For audio and video recordings, there are professional converting companies like VidiPax in New York City.
"We restore, and then we make something else out of it,' said Sam Verga, the director of marketing.
He showed Pogue an early recording of Walter Cronkite, played back on their 2-inch tape machine, something that couldn't be seen at CBS' headquarters on West 57th Street.
"CBS News doesn't have the machine they need to play their own tapes?" Pogue asked.
"That's correct," Verga said.
"And you have one?"
"That's correct. We actually have eight!" Verga laughed.
Half the challenge is just keeping all those antique machines running. Verga showed Pogue a wire recorder dating back to the 1950s.
"It looks like monofilament fishing line," Verga said, "and that's actually embedded with an audio signal."
The sound that come forth was John F. Kennedy's inauguration speech.
"So are you telling me you actually get customers now and then sending you spools of wire and saying, 'Turn this into a CD?'" Pogue asked.
Of course, if you're worried about your old recordings, look at the bright side: some people have much bigger collections to worry about … like the Library of Congress.
Laura Campbell is the chief information officer of the Library of Congress, which houses the world's largest collection of movies and recorded sound, as well as 56 million manuscripts, six million maps, and a million and a half rare books.
Since the early '90s, Campbell has overseen a multimillion-dollar effort to digitize the Library's most precious holdings, both to preserve them and to make them available to the public on the Internet.
"Well, really, what we're trying to do is to save our collective memory, to be able to pass on human record of our time," she said.
And so, every day, in back rooms in Washington, D.C., library employees are painstakingly digitizing the library's 16 million photos, prints, and posters … one scan at a time.
Their boss is Helena Zinkham, acting chief of prints and photographs.
She displayed one of the posters from their collection (left). "This is one of our favorite items, where Abraham Lincoln is running for President in 1860."
(Library of Congress)
"Actually, this is about a guy named 'Abram Lincoln,'" Pogue notes.
"True. They ran out of a little bit of space on that line in the flag, and so they left out the H."
So, working to create digital copies of artifacts that are 100, even 200 years old, how do they choose an electronic format that can be guaranteed to still be viewable 200 years from now?
"It's an open standard, a very plain type of digital file called TIFF," Zinkham said. "And we have actually had to migrate these files already."

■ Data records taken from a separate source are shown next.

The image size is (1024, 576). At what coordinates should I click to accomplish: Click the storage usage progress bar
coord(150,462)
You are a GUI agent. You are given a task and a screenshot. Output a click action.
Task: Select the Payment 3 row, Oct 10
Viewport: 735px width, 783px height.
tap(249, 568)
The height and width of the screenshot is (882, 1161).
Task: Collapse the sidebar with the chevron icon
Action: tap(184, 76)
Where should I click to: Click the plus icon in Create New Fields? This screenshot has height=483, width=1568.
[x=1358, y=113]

There's that word again: Migration. The more you talk to data-rot experts, the more often you hear it. And the more you realize that converting your old recordings to digital formats is only the beginning. Preserving those files is a job that will last the rest of your life, and beyond.

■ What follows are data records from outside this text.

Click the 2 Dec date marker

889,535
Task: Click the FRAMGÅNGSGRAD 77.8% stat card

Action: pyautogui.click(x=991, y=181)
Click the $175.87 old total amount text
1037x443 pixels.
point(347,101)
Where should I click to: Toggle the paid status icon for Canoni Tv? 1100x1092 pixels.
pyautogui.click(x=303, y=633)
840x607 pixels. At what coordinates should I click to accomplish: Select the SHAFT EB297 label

"A hard drive lasts about five years," Spicer said. "The low range of CDs' and DVDs' longevity is five years. So the basic lesson is: Look after your own data and make sure that you take steps to keep it moving onto new formats about once every ten years."

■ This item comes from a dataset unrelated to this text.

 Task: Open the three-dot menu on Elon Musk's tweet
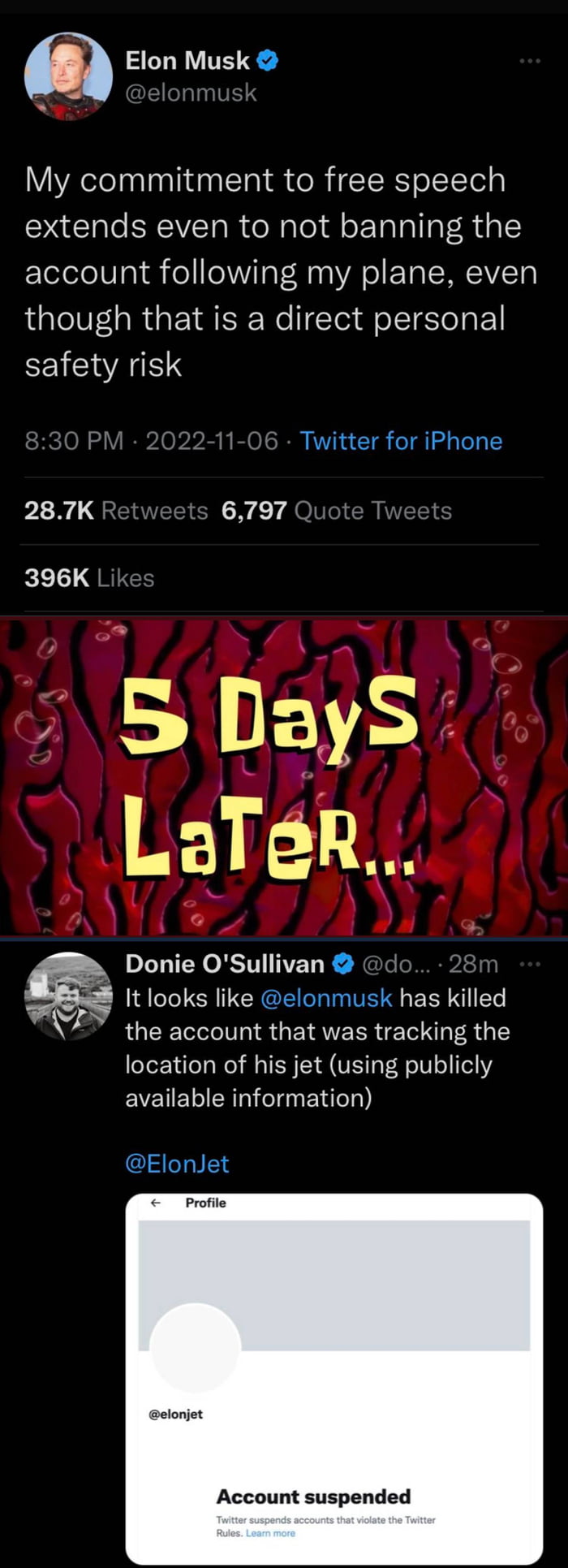point(529,61)
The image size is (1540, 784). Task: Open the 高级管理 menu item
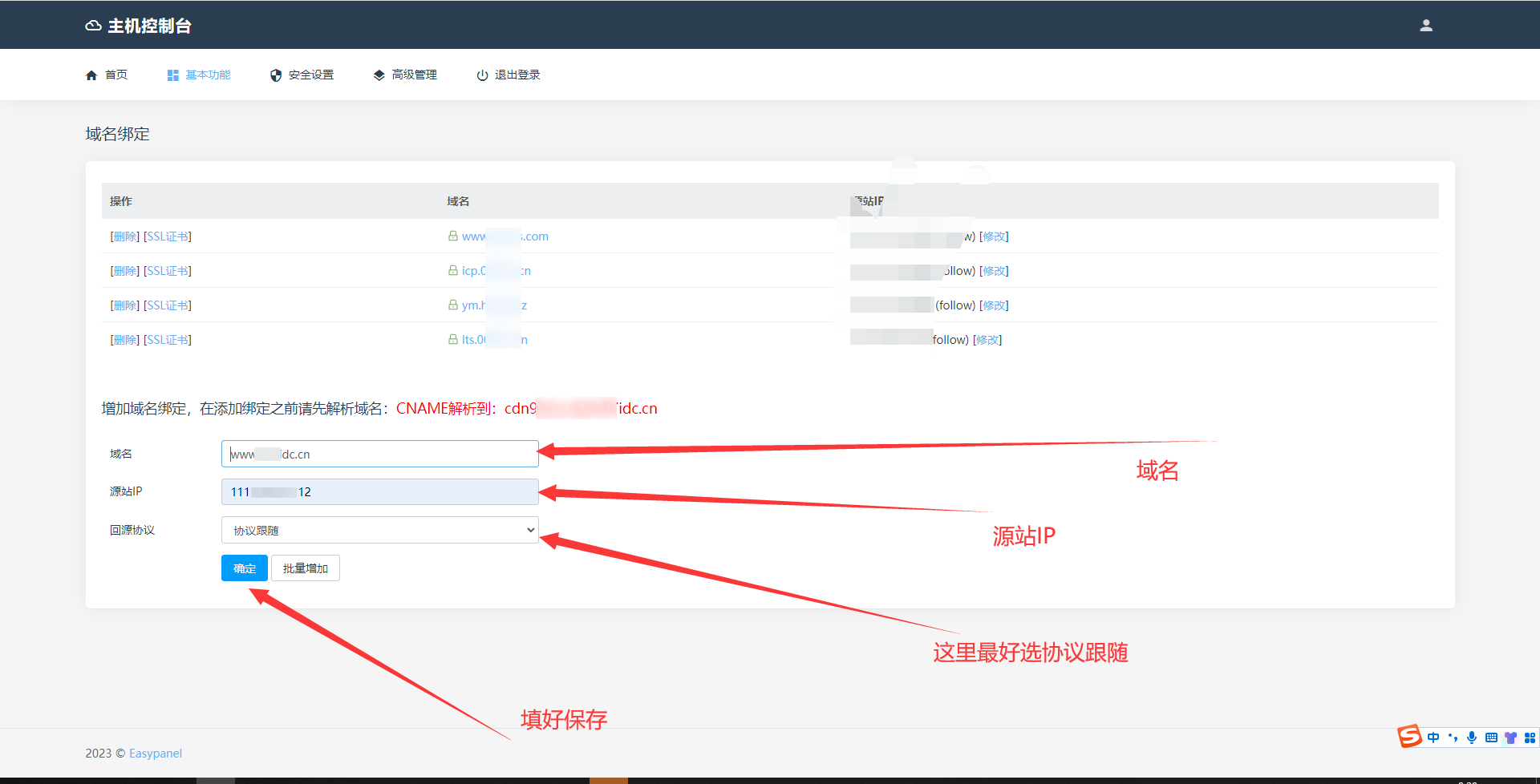414,75
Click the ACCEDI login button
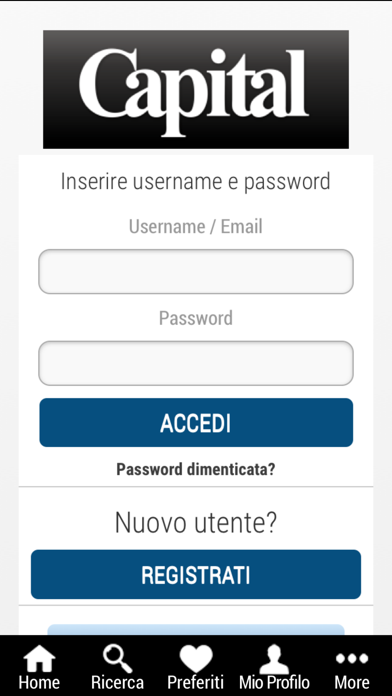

In the digital age, migration is the only chance we have of preserving our recordings and our files. And again, preserving recordings is a lifelong job. But you can do it. Just follow these three easy steps.
1. You convert whatever you can afford to digital.
2. Store your tapes and films in a cool, dry place.
3. And above all, remain vigilant. As you now know, every ten years or so, you're going to have to transfer all your important memories to whatever format is current at the time, because there never has been, and there never will be, a recording format that lasts forever.
Just ask Sam Verga.
"Is there any permanent, forever storage media today?"
"Only the brain, the human brain," Verga said. "And that lasts for about 75 years."